%%

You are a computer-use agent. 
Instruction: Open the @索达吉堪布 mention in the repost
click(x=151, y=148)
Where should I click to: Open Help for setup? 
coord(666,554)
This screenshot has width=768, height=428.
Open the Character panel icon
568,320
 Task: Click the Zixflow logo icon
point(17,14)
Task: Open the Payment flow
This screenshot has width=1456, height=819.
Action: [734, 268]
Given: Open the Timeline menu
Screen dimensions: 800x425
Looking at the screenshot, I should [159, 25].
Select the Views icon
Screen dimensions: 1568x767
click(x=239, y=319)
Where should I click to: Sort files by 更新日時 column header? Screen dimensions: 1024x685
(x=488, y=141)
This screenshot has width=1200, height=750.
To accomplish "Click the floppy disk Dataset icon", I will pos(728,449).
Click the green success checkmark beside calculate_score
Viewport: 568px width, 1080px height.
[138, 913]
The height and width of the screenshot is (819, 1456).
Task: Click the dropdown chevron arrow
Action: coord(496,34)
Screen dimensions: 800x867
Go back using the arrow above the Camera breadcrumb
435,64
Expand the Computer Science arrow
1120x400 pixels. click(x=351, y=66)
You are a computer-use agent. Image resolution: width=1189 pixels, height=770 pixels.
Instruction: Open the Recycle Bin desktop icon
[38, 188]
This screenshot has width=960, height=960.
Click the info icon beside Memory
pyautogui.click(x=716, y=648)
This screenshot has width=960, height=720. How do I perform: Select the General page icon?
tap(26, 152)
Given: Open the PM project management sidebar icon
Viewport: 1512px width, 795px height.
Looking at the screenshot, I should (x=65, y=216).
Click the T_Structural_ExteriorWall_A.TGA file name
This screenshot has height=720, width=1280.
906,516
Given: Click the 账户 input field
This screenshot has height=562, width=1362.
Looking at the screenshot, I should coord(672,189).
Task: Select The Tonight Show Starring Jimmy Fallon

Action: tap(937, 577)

%%

_The request:_ Starting at the beginning of the data and stopping after the line that contains "Action: [734, 268]", rewrite those lines with "Character" swapped for "Layers" and nothing else altered.

_Final result:_
You are a computer-use agent. 
Instruction: Open the @索达吉堪布 mention in the repost
click(x=151, y=148)
Where should I click to: Open Help for setup? 
coord(666,554)
This screenshot has width=768, height=428.
Open the Layers panel icon
568,320
 Task: Click the Zixflow logo icon
point(17,14)
Task: Open the Payment flow
This screenshot has width=1456, height=819.
Action: [734, 268]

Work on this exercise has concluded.